Background: Practice guidelines for nonmuscle invasive (ie, early stage) bladder cancer are ambiguous, resulting in substantial practice variation without a clear patient benefit.
Objectives: To profile urologist practice styles and empirically derive better patterns of use for common bladder cancer services.
Research design: Retrospective cohort.
Subjects: Elderly patients diagnosed with early-stage bladder cancer between January 1, 1992 and December 31, 2005 in Surveillance, Epidemiology, and End Results-Medicare linked data.
Measures: After identifying each patient's treating urologist, we fit multilevel models to obtain reliability-adjusted measures of the urologist's use of surveillance-associated (cytoscopy and urine cytology) and treatment-associated (intravesical therapy) services during the 2 years after diagnosis. We then used the Cox proportional hazards regression to evaluate the association between a patient's risk of bladder cancer death and his urologist's frequency of service use.

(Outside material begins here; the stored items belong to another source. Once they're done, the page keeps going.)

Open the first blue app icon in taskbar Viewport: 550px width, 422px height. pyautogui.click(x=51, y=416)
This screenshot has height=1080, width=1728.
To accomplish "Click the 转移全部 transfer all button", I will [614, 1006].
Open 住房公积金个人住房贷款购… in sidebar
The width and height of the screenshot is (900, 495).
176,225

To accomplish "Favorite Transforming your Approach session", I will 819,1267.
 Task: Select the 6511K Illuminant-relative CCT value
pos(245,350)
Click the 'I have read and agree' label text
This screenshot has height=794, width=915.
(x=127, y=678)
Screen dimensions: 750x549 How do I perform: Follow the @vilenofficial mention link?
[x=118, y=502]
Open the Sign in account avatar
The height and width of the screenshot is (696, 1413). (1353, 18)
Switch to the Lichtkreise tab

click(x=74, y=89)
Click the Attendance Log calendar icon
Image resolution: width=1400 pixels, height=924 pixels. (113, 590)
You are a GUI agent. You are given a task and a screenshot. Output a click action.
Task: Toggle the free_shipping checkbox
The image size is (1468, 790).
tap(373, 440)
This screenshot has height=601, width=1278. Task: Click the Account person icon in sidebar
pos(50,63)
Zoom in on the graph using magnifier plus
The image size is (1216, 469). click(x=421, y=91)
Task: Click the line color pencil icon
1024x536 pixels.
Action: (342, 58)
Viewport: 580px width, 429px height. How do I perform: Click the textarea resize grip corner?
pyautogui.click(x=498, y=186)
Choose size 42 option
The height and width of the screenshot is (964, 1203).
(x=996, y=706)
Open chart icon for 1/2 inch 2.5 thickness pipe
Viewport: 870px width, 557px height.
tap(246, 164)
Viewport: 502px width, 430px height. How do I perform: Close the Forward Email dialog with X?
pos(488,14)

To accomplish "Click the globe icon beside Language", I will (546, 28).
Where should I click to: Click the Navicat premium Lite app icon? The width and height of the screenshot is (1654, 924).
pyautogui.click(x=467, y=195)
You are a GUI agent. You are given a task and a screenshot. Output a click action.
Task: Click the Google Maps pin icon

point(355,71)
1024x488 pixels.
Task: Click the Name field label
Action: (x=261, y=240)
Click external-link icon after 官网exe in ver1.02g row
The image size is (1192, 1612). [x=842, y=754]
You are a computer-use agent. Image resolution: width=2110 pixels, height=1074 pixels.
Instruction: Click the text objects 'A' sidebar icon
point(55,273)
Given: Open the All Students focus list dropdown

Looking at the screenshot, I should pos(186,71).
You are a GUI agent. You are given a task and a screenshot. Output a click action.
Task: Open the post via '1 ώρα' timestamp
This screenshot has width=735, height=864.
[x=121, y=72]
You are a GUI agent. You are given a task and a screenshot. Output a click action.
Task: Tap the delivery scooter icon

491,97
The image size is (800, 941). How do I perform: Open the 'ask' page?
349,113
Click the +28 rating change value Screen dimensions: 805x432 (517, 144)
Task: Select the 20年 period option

Results: Regardless of disease severity, no measurable patient benefit was associated with care delivery by a urologist residing in the highest quartile for cystoscopy or intravescial therapy use. However, maximal intensity of cytology use was associated with a lower risk of bladder cancer death for patients with high-grade stage Ta/Tis (highest vs. lowest intensity quartiles: hazard ratio, 0.73; 95% confidence interval, 0.56-0.95) and stage T1 disease (hazard ratio, 0.59; 95% confidence interval, 0.49-0.72).
Conclusions: Our analysis supports a more tailored approach to patients with early-stage bladder cancer. Further, it serves as an example for applying observational data to characterize better clinical practices in the absence of experimental studies.